Der Deutsche Bundestag hat am 03. Juli 2009 das Gesetz über die Fortentwicklung der Finanzmarktstabilisierung (so genanntes „bad bank“ Gesetz) beschlossen. Wie auch von den Kommunen gefordert, schafft der Bundesgesetzgeber mit diesem Gesetz die Möglichkeit, toxische Wertpapiere und strategisch nicht benötigte Geschäftsbereiche zur Entlastung des Eigenkapitals in eine Zweckgesellschaft oder Abwicklungsanstalt auszulagern. In Übereinstimmung mit den Kommunalen Spitzenverbänden begrüßt die Bundes-SGK die gegenüber dem ursprünglichen Gesetzentwurf vorgenommenen Änderungen zur Haftung der Sparkassen bei dem Konsolidierungsbankenmodell (Abwicklungsanstalt), das von Landesbanken genutzt werden könnte. Gegenüber den ursprünglichen Plänen ist dies eine erhebliche Verbesserung. Allerdings wird von den Kommunalen Spitzenverbänden zu Recht eingefordert, dass die Haftung der Anteilseigner Sparkassen auf die in die Abwicklungsanstalt zu übertragenden Papiere bzw. ausgelagerten Teile von Landesbanken begrenzt werden müsse.

Der Bundestag hat zudem das Gesetz zur Stärkung der Finanzmarkt- und Versicherungsaufsicht beschlossen.
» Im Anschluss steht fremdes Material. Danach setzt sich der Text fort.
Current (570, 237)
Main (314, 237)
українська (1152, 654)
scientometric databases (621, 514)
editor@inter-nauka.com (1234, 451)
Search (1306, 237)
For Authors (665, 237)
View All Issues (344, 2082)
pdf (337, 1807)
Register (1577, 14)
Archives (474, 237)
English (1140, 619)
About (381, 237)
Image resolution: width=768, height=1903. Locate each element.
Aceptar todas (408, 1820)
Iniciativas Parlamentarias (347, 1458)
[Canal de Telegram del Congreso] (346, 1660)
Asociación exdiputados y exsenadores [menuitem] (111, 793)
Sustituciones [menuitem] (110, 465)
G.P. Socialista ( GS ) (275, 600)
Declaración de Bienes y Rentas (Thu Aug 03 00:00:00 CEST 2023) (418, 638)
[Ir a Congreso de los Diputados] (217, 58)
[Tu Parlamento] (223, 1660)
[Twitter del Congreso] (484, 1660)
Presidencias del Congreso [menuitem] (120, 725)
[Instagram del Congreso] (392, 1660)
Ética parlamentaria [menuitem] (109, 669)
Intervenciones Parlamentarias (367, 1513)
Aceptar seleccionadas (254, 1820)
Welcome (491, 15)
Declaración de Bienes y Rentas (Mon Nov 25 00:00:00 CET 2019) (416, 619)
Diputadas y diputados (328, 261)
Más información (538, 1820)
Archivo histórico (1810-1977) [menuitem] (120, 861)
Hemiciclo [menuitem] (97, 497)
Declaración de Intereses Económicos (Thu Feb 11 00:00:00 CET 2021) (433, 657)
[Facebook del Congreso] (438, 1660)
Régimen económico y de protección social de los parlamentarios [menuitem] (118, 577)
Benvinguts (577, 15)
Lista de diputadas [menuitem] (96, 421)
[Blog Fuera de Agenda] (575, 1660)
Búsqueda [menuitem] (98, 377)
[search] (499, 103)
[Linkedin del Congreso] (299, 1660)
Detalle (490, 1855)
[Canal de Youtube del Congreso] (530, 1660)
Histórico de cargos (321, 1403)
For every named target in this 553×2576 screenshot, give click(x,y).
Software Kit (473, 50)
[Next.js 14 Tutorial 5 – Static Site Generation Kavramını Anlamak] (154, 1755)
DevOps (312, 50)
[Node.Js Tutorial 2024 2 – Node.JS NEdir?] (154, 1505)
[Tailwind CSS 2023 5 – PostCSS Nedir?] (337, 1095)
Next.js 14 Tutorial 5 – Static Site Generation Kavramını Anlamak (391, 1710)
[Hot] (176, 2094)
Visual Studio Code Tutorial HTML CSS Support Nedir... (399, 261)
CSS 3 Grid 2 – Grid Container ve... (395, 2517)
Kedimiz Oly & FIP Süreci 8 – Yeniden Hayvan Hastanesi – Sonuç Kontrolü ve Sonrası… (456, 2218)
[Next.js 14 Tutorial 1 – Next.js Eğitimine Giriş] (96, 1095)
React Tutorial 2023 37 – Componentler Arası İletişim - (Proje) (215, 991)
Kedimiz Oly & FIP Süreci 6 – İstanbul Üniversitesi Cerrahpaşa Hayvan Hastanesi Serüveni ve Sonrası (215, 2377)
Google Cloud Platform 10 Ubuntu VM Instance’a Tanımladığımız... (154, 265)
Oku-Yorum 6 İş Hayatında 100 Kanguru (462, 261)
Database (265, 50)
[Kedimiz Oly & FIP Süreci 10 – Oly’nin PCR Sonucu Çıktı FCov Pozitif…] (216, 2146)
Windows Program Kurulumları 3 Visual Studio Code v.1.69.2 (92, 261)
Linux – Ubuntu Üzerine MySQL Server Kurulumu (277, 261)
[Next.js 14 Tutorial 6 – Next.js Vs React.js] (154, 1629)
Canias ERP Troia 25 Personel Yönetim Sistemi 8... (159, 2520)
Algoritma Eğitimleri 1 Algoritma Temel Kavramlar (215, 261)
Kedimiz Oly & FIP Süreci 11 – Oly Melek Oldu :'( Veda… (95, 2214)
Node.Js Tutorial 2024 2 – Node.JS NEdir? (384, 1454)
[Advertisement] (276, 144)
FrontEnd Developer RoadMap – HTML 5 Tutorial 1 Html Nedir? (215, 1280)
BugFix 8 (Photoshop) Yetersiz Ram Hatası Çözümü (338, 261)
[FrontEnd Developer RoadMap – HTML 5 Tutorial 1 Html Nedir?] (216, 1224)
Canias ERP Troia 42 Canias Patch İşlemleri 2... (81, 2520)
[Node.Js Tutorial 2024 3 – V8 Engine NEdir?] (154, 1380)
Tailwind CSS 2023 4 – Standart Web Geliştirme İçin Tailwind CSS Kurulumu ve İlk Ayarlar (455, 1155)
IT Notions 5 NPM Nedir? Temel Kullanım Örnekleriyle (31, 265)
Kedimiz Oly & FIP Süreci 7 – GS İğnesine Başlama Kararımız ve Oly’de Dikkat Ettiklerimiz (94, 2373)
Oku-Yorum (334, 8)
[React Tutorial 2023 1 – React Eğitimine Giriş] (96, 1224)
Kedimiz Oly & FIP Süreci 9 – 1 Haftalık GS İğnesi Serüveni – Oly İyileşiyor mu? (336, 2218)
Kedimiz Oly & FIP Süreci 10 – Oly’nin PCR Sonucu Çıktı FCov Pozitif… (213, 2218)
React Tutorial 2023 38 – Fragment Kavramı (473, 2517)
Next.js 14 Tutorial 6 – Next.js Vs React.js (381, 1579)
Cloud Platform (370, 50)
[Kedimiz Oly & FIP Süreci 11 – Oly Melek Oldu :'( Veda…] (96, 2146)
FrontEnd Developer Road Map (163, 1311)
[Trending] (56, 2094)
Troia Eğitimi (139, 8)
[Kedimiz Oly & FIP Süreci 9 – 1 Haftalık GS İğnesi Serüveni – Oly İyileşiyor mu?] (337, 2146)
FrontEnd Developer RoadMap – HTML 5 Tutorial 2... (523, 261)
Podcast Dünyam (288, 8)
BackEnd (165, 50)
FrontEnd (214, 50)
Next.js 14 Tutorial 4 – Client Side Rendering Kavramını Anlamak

Die in dem Gesetzentwurf ursprünglich vorgesehene deutliche Begrenzung der Eignungsvoraussetzungen von Mitgliedern in Aufsichtsgremien von Kreditinstituten, wie beispielsweise in Verwaltungsräten der Sparkassen, ist auch auf Grund der Intervention der Bundes-SGK zurückgenommen worden. Erwartet wird nunmehr „erforderliche Sachkunde“ und nicht mehr eine „fachliche Eignung“. Zudem wird in der Begründung zu dem Gesetz die erforderliche Sachkunde weit interpretiert und von der Größe und Bedeutung der Geschäfte des Kreditinstituts in Abhängigkeit gesetzt.